Should the College Football Playoff Committee separate teams from their conferences?


When the Big 10 face planted with a disastrous Saturday, the questions started immediately. Was the Big 10 was out of the playoff race already? The weekend was so bad Big 10 commissioner Jim Delany felt compelled to defend his conference.

“You want to make sure the narrative and the facts are aligned at the end,” he said. “It’s too early for any narrative for the narrative to be fully developed. We had some opportunities we didn’t cash in on. I realize that they’re disproportionally impactful but they’re not dispositive. If they were, we’d cut the line here. “

You know what happened… Ohio State lost Virginia Tech, Michigan lost to Notre Dame, Michigan State lost to Oregon, Purdue lost to Central Michigan, Northwestern lost to Northern Illinois, Nebraska went to the finals seconds with something called McNeese St., Iowa struggled with Ball State.

This leads us to a bigger question though. Should the College Football Playoff Committee separate teams from their conferences? Can they even if they wanted to?

In a perfect world the answer is Yes they should separate teams from their conferences. The committee could compare teams in a vacuum. The conference politicking would come to end, and we could just say team X is better than team Y.

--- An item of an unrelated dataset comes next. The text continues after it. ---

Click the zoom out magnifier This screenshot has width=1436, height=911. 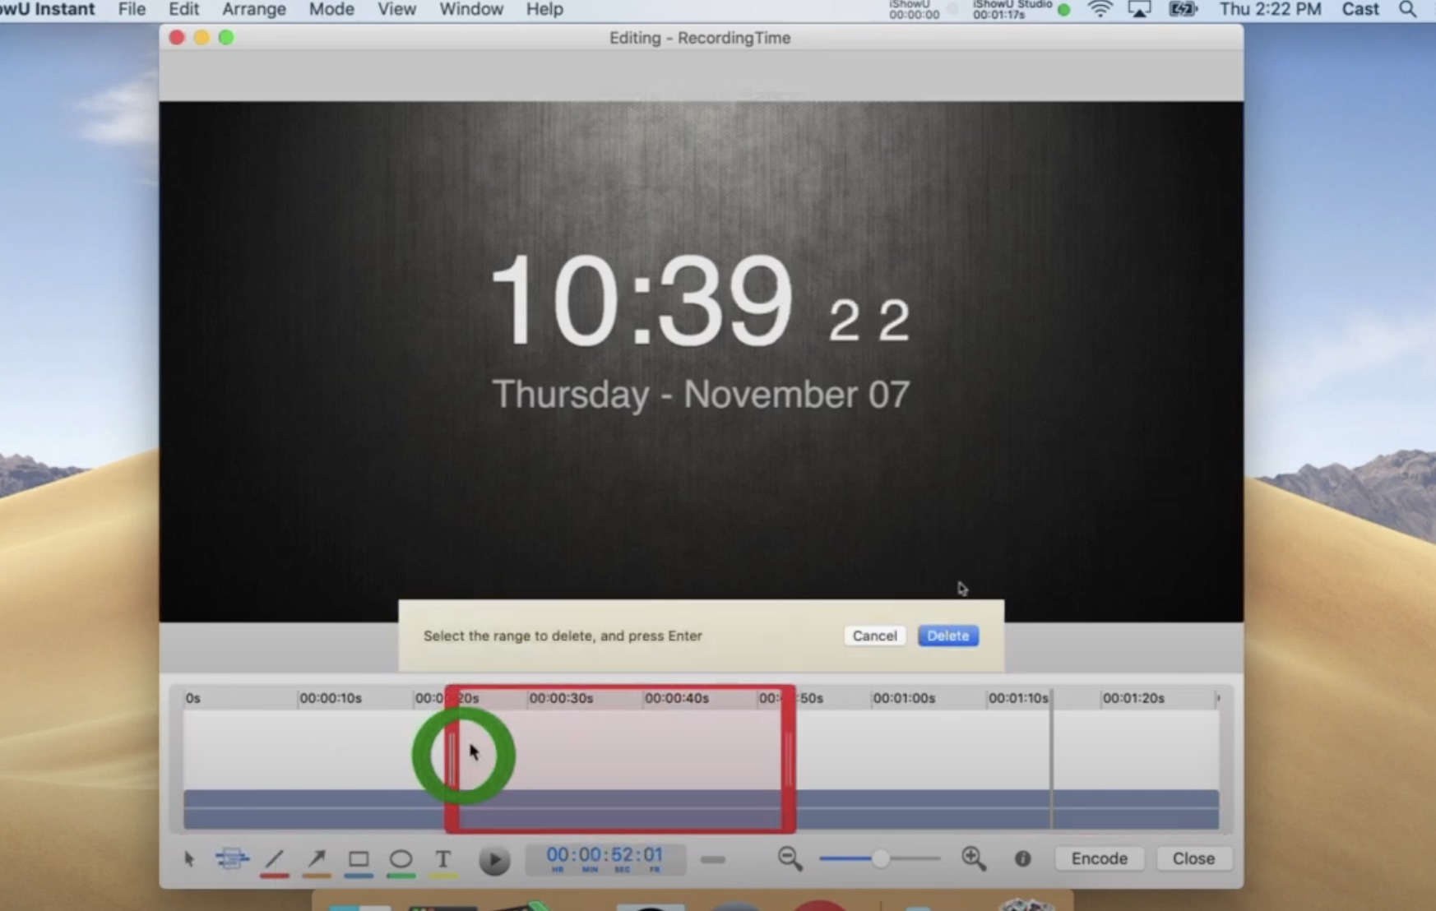[x=790, y=859]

Michigan State played on the road at Oregon this past Saturday. That is one of the toughest places to play in the country. I’m not sure there is any team in the country that could win there right now. If Michigan State runs the table and goes 11-1, will they be give a fair comparison to another Power 5 conference team that goes 11-1? What about an 11-1 Wisconsin? They actually led LSU until a late collapse in week 1.

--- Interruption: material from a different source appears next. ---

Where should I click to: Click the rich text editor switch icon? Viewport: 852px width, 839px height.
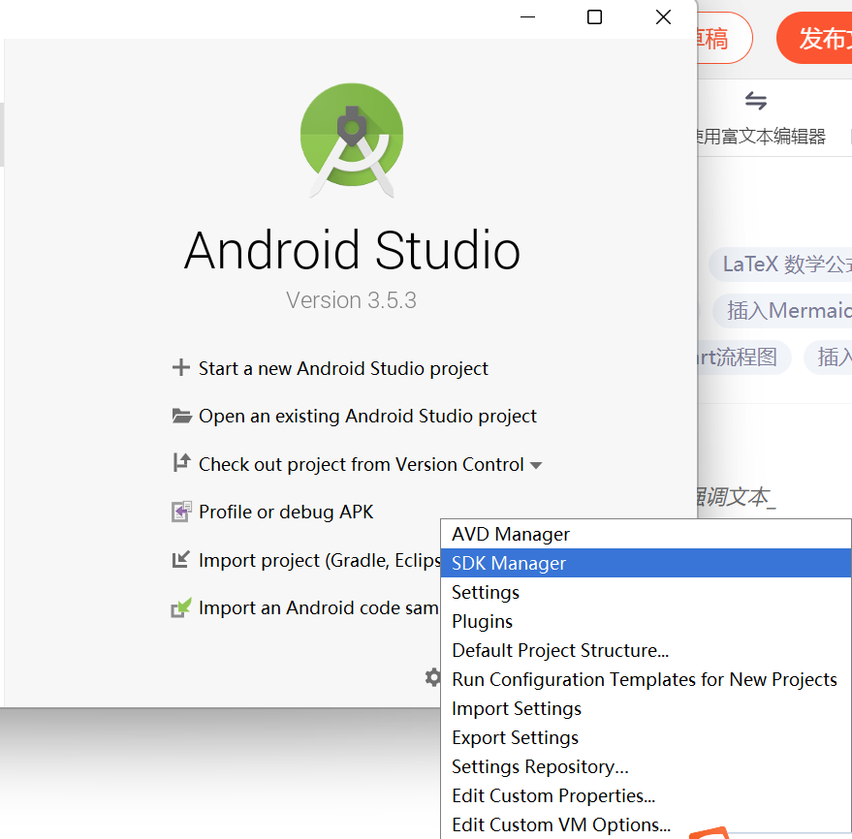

It’s not just a Big 10 problem. If we were talking about most of the 2000s, we would be asking these questions about the ACC. BYU this year could go 12-0 and their schedule will be dissected for credibility.

Unfortunately we don’t live in a perfect world. From the committee’s selection protocol. 

  1. Principles. The committee will select the teams using a process that distinguishes among otherwise comparable teams by considering:
    • Conference championships won,
    • Strength of schedule,
    • Head-to-head competition,
    • Comparative outcomes of common opponents (without incenting margin of victory), and,
    • Other relevant factors such as key injuries that may have affected a team’s performance during the season or likely will affect its postseason performance

To separate teams from their conference is going to be a near impossibility. In fact as I said a couple of weeks, when I started ranking the conferences on a weekly basis, the conference comparison will only increase not decrease.

Conference Championships won, SOS, Comparative outcomes of common opponents… I don’t think you can get anymore tied to your conference than that.

Sorry Big 10 in 2014, it’s a narrative, but it’s a narrative that is directly tied to the playoff team selection. Fair? Probably not, but that is what we will see more and more of going forward.

That’s why I’ll favor and continue to favor the 8 team playoff with 5 Conference Champions 2 Wildcards and the best team in the group of five. You’ve taken most of the conference campaigning out of 6 of the 8 spots, and left the decision making to the results. I could go on and on, but that’s a post for another day.